*Given text*:
-*-*-

Lobb and Heimerman showed some local work, but pursued high profile international, mainly American and some European, photographers for exhibitions.[18] The first exhibition of international photography at the gallery was that of Paul Caponigro in 1975 which sold 22 prints, after which success the gallery was closed for renovations and while Heimerman made a trip to the US to secure more shows. After the refurbishment Melbourne Times critic Wendy Harmer described the space as "an oasis of pristine white walls and warm, polished wood.[19]

Workshop[edit]

As well as exhibitions, and from the outset, workshops were held in the gallery building from which part of the funding for the enterprise was derived. The two floors of the terrace building accommodated a two-person darkroom available for film development and printing, and a demonstration room with 6-8 student capacity. Printing for exhibitions was offered. Technical instruction for beginners and in the Zone System for those more advanced was provided at first by Australian photographer Steven Lojewski in 1976. Evening classes ran for ten weeks. By 1977 Heimerman and Lobb had organised the first workshop to be conducted in Australia by an American photographer, Ralph Gibson, and sponsored another, of 6 days by William Clift in May 1978 (costing participants $200),[20] before Lobb left to pursue his own photography later that year. Jeff Busby, who also exhibited at the gallery, took over later as Heimerman's assistant.[19]

Among the more recent workshops was 'How Joshua Greene Saved Marilyn Monroe: Techniques to Rehabilitate Ageing Photographs and the Art of Digital Printing', held on November 26, 2002 by the son of Milton H. Greene who photographed Monroe.

In addition to its activities at its own premises was the Gallery's organisation and sponsorship of seminars by international photographers, which began with Ralph Gibson's on August 11, 1977 at Prahran College, then that of Harry Callahan, held on November 20, 1979 at the Prahran Recreational Centre, 147 High Street with also a workshop at the Gallery.[21]

Ethos[edit]

By showcasing the silver gelatin 'fine print’ Lobb and Heimerman hoped to improve Australian work by example,[22] as Lobb observed,

From 1975, every second show was an international show [. . .][23] The initial philosophy was simply to let people see the physical difference between the production of prints overseas and locally.”[22]

Curator Joyce Agee in 1988 noted that, with feminist photography on the ascendant, the gallery's ambitions irritated some Australian women photographers;

In the 1970s, Micky Allan, the late Carol Jerrems, Ruth Maddison, Sue Ford and Ponch Hawkes, reacting against the technocratic and patriarchal American West Coast 'fine print' tradition then being promoted by The Photographers' Gallery in Melbourne, began to use photography as an intimate expression of their individual concerns.[24]

Nevertheless, Jerrems[25] was amongst the first exhibitors at the Gallery, showing there four times before her premature death in 1980. Beatrice Faust, an Age newspaper reviewer and noted women's activist however was supportive, and in 1987 hosted Beatrice Faust Curates: From Boubat to Fereday at the gallery featuring male and female photographers.[26][27]

Certainly women exhibiting were outnumbered by men in a ratio of nearly 10:1 until the 90s, after which they appear on a more equal footing (see below).

-*-*-

*Data lines*:
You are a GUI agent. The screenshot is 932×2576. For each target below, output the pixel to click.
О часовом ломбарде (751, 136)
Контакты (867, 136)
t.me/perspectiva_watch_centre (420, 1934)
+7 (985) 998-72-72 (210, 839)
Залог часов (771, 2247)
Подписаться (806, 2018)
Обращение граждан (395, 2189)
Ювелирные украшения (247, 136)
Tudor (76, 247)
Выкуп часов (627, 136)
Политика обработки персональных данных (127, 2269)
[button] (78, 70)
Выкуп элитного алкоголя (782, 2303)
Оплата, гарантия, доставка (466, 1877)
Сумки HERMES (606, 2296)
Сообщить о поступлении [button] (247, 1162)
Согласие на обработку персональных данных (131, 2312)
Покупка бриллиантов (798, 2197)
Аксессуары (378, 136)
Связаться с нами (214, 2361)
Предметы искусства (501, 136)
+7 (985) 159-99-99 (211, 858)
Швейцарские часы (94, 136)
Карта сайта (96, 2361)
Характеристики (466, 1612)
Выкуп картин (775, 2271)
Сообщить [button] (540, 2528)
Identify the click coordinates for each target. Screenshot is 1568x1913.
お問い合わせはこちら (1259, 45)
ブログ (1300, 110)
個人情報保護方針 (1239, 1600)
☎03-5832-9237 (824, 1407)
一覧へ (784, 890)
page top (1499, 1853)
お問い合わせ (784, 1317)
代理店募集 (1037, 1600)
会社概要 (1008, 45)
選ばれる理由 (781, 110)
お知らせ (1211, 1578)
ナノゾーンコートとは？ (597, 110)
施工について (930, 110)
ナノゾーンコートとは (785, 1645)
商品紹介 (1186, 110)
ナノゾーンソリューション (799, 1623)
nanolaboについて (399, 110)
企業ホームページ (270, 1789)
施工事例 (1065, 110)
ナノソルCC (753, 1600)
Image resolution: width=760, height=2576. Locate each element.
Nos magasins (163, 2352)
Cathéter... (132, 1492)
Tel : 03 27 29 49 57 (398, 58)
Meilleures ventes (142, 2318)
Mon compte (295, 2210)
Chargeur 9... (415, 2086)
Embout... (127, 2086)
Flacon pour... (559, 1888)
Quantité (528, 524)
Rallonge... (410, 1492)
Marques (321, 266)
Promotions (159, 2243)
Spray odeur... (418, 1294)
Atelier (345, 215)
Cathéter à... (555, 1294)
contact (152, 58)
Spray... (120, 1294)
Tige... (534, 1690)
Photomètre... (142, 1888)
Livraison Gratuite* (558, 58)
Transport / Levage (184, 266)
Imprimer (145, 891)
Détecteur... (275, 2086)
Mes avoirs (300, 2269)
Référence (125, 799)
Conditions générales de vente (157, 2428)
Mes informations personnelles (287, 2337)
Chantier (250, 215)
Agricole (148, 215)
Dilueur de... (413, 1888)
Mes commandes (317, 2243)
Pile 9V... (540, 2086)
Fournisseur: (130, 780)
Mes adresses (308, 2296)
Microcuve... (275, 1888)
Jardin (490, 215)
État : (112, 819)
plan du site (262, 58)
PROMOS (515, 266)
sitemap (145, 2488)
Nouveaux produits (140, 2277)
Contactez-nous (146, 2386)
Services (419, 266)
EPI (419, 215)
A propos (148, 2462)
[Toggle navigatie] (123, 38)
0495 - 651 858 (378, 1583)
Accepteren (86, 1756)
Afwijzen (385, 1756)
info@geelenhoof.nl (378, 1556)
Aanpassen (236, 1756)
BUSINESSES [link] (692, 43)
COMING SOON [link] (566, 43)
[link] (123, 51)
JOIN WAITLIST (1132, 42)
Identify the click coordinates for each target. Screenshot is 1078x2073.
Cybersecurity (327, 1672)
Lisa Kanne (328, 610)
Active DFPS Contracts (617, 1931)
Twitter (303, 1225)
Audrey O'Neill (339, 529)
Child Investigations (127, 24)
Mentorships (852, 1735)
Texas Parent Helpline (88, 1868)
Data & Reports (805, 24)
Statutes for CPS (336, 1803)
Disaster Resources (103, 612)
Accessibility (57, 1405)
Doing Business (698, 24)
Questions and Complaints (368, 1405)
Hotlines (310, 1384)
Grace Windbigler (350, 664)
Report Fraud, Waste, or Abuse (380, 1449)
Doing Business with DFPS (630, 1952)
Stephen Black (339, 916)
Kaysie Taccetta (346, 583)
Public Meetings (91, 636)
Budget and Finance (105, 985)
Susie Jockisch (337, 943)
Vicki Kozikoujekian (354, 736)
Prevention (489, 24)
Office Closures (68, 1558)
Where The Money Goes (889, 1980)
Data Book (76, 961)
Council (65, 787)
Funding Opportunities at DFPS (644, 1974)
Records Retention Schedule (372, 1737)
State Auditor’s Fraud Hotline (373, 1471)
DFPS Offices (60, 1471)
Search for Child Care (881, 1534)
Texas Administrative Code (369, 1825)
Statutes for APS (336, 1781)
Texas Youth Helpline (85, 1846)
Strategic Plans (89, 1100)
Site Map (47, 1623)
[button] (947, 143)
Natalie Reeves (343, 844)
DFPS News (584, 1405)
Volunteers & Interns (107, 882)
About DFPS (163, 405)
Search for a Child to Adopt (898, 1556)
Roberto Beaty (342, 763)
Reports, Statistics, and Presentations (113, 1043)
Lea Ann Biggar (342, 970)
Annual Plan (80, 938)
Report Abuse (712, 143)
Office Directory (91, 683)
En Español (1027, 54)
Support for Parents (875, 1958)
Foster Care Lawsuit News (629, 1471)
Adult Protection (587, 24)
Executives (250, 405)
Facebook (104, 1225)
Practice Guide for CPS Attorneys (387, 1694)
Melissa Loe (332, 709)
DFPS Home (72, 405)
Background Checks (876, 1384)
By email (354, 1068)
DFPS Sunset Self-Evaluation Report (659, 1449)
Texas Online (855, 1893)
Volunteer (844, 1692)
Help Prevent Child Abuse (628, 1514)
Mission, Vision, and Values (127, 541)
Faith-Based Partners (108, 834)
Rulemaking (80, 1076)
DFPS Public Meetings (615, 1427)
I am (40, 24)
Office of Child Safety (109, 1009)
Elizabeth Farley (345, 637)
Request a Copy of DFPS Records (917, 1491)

-*-*-

*Goal of the exercise*: Please answer from the gallery history text: how many prints were sold at the Paul Caponigro exhibition in 1975?

*Task output*: 22 prints.